Sooner or later it seems that most hobby machinists have to fulfill a need to build a clock. Not because they need one, but because need to satisfy the desire to prove to themselves that they can do it.
Over the years I had accumulated numerous plans that were available, but somehow I do not get much satisfaction from building something from someone else's plan, I'd rather do my own thing. That is not saying that I do not glean ideas from others, because I do that a lot, and sometimes modify them to fit my own needs.
For the clock, I finally went to the library and got a book on old clocks. I picked a small one with a picture that showed a good representation of the working parts and went from there.
There was no way of telling what size it was so I just guessed. It was pretty easy to estimate how many teeth in the gears, etc. so it was not all that difficult to make a scale drawing. According to the book the clock was built about 500 years ago, and perhaps that is before they had invented screws, because there are none in it. Everything is either riveted or fastened with tapered pins. At first I thought "how awkward", but it turned out to be every bit as easy as using screws.
There are a few changes in the design of my clock and the original.
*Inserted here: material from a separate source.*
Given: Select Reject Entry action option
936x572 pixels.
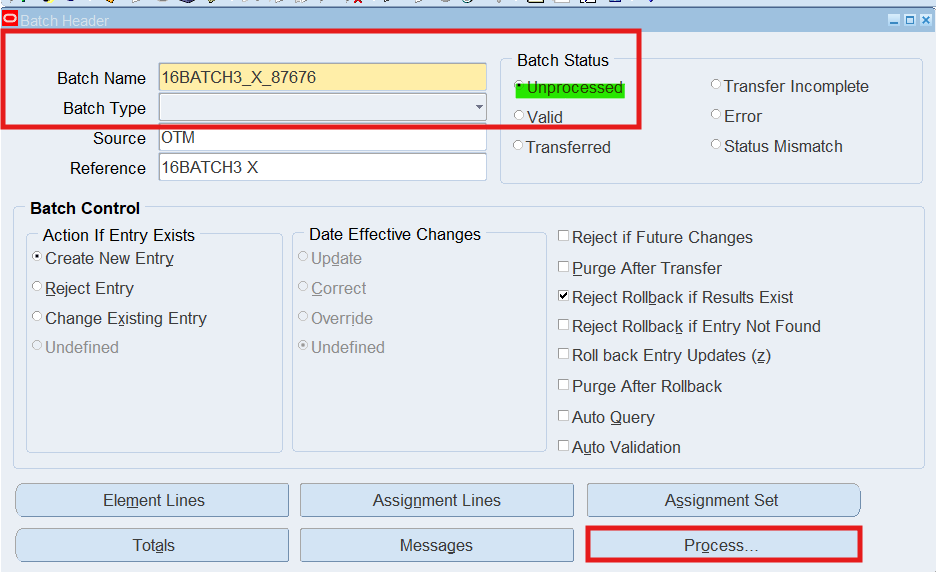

Mine has a little dragon rather than a bird to support the foliot or balance that controls the speed, which hangs by a thread. It keeps fairly accurate time, except it is different that modern clocks. There is only one hand, that takes two hours to make a revolution. My only guess is that 500 years ago they were still using hour glasses, and perhaps they had not standardized on the 12 hour dial as we now know.
Anyway it turned out to be a very satisfying project.